START Records supplied

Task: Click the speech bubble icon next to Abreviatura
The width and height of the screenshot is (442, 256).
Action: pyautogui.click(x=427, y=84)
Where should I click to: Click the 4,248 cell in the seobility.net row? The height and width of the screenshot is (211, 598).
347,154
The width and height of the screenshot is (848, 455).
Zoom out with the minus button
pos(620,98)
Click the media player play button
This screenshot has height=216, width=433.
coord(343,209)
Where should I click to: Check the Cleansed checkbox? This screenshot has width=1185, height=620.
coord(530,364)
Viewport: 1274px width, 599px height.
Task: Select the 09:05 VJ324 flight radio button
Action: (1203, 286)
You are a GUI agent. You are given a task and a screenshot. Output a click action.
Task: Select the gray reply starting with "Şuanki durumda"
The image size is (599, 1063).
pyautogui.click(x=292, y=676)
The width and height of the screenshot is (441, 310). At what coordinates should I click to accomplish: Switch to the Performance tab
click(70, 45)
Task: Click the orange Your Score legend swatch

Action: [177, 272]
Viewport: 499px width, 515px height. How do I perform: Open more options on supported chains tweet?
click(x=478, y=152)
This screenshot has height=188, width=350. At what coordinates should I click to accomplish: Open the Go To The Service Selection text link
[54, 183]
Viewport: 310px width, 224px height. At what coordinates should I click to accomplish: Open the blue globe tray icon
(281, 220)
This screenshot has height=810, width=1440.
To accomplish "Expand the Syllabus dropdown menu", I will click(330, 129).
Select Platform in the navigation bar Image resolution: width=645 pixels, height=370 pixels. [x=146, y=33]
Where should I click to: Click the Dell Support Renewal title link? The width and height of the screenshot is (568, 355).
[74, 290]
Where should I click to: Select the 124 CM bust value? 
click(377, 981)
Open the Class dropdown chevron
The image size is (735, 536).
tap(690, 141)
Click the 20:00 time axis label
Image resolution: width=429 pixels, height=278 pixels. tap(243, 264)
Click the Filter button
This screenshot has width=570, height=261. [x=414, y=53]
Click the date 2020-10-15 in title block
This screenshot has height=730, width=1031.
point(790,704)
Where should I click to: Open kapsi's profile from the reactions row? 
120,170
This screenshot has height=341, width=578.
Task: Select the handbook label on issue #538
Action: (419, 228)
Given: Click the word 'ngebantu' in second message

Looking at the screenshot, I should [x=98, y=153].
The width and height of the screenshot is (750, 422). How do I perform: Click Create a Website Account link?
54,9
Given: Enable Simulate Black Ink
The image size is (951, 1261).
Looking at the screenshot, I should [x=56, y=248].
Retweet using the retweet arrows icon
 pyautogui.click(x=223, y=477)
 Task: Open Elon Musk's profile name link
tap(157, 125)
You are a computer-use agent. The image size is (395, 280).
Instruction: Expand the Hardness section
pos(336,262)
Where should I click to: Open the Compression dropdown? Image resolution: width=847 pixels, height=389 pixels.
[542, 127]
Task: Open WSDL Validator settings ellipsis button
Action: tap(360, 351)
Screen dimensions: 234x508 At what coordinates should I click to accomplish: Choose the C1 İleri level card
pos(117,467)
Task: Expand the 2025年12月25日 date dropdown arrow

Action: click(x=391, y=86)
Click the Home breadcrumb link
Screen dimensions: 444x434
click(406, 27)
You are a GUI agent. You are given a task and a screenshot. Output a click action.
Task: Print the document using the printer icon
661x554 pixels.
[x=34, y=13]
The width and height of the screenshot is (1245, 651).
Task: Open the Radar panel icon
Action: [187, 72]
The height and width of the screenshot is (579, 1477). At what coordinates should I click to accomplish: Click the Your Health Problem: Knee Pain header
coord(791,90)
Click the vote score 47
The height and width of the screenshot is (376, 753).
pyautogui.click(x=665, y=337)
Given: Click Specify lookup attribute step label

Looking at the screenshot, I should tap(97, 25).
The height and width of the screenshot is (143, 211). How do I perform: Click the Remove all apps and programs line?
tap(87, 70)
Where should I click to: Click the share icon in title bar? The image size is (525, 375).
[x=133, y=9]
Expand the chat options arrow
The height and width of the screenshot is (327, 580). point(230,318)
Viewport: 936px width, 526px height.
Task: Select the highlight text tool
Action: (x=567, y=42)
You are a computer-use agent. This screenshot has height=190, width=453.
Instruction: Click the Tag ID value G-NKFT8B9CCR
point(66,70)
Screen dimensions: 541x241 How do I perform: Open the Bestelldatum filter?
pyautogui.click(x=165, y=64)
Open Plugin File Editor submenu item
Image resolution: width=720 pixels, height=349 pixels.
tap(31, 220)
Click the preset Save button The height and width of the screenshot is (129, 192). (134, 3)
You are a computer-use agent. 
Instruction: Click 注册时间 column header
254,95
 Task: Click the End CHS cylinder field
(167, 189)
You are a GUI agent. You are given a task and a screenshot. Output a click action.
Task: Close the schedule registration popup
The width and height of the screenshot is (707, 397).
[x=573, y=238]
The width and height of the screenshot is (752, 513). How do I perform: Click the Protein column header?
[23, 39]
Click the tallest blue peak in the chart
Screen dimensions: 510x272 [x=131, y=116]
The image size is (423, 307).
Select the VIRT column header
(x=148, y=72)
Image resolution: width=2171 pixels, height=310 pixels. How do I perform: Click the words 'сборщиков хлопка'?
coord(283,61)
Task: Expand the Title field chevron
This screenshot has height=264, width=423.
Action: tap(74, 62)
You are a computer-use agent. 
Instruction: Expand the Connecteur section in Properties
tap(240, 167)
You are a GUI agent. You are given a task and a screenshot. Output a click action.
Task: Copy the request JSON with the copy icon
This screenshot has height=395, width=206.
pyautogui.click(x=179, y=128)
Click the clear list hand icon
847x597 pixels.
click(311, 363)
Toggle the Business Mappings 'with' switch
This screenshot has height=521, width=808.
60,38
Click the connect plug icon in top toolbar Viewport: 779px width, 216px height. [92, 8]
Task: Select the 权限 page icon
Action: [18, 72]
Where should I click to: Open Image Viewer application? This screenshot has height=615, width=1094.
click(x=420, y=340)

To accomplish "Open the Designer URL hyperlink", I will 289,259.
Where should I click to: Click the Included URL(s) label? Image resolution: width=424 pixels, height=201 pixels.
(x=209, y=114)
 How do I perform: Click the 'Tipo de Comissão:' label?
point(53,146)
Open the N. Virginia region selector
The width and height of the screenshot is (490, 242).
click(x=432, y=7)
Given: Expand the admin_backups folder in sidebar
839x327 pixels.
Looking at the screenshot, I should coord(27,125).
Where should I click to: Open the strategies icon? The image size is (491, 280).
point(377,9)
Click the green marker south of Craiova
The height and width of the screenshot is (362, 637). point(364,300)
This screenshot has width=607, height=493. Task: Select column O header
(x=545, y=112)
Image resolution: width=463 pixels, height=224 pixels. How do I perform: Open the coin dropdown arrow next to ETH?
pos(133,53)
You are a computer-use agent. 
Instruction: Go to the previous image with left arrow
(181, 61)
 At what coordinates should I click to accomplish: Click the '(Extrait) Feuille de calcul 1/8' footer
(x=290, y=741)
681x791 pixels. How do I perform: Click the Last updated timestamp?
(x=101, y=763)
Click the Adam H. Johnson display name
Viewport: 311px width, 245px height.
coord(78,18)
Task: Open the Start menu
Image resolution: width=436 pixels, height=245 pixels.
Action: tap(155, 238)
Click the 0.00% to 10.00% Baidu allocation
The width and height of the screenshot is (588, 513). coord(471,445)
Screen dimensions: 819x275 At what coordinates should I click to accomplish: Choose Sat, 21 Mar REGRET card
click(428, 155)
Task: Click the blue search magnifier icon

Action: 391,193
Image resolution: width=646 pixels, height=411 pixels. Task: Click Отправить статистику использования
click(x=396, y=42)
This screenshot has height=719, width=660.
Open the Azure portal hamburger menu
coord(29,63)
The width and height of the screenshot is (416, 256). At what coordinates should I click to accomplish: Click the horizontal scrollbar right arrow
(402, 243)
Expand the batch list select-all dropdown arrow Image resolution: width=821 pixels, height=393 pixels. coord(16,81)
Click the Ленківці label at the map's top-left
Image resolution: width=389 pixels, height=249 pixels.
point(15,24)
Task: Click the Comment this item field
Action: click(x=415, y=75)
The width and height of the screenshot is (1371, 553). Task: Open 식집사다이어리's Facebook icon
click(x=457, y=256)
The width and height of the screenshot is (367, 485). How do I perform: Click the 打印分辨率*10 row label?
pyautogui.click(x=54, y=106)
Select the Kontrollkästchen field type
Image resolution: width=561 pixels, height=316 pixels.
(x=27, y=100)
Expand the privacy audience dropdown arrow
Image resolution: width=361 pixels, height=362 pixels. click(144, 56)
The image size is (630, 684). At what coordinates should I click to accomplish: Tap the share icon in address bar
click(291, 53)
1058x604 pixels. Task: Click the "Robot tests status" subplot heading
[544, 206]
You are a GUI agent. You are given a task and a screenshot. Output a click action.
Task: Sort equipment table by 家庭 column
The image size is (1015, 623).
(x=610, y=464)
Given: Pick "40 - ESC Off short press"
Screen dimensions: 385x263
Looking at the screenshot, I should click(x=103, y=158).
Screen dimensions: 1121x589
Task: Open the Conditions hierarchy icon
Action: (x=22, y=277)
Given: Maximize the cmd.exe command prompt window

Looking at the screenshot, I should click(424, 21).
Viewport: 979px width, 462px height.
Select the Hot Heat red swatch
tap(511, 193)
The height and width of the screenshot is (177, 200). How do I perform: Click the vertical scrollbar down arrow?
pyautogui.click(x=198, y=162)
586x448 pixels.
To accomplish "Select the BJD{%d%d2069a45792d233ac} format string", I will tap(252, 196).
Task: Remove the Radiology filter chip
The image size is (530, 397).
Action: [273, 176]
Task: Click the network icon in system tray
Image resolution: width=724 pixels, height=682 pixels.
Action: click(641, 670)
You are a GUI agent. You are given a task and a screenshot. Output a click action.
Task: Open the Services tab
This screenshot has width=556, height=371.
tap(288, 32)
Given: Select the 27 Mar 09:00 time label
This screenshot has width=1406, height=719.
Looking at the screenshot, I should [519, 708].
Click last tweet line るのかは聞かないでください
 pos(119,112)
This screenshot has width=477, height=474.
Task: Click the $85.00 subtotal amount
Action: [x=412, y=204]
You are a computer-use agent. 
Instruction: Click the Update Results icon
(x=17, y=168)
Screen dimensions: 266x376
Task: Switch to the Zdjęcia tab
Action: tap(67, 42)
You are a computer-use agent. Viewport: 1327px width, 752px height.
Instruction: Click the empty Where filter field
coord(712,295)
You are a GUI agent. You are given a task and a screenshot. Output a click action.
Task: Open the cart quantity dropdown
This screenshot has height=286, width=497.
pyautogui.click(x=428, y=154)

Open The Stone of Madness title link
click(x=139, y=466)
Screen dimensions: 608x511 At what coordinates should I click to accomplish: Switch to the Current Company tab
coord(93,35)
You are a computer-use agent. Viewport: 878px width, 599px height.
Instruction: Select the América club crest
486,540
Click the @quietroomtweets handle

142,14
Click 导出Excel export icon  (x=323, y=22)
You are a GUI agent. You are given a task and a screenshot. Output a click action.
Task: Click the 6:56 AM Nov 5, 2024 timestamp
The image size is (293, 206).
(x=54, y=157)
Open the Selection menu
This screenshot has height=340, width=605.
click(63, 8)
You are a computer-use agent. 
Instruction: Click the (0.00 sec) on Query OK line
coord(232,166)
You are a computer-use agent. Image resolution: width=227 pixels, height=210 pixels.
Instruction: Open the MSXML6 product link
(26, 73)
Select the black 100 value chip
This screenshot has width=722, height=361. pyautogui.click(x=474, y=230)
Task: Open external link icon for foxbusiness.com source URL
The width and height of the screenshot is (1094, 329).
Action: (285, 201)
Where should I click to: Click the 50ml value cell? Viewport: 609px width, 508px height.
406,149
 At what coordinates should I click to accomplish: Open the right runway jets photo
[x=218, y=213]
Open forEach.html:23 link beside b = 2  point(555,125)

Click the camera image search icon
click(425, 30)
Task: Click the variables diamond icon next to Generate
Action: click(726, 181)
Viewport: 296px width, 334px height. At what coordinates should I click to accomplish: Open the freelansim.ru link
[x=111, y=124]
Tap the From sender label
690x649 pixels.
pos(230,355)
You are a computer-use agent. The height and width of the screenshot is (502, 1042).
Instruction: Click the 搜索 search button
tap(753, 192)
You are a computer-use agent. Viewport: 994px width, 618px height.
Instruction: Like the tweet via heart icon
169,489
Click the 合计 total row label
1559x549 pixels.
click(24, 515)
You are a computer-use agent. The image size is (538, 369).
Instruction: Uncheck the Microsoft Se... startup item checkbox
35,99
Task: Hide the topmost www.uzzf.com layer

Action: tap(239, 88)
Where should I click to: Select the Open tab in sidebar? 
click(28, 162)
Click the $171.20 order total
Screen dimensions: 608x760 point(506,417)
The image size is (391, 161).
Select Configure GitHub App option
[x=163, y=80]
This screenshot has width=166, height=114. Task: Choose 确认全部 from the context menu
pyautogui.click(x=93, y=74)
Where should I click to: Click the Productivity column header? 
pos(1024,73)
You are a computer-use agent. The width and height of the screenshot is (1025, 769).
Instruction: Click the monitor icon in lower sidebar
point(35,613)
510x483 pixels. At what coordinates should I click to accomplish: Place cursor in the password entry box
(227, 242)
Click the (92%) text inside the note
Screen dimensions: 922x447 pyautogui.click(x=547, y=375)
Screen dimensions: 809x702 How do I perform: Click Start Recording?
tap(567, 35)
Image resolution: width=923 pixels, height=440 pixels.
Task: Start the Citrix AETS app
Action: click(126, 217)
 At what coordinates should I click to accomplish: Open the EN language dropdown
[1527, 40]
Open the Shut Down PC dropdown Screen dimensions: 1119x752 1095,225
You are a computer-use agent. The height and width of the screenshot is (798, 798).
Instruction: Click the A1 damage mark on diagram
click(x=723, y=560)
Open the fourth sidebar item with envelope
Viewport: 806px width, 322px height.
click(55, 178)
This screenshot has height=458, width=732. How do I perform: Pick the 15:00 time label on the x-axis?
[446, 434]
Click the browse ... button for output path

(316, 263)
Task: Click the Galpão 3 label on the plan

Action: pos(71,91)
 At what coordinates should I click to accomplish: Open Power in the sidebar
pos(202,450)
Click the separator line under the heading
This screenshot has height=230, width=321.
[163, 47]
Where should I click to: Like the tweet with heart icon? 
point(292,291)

END Records supplied

The problem = Filter the records above down to the lines that hold the string "will".

Written response =
To accomplish "Expand the Syllabus dropdown menu", I will click(330, 129).
To accomplish "Open the Designer URL hyperlink", I will 289,259.
To accomplish "Select the BJD{%d%d2069a45792d233ac} format string", I will tap(252, 196).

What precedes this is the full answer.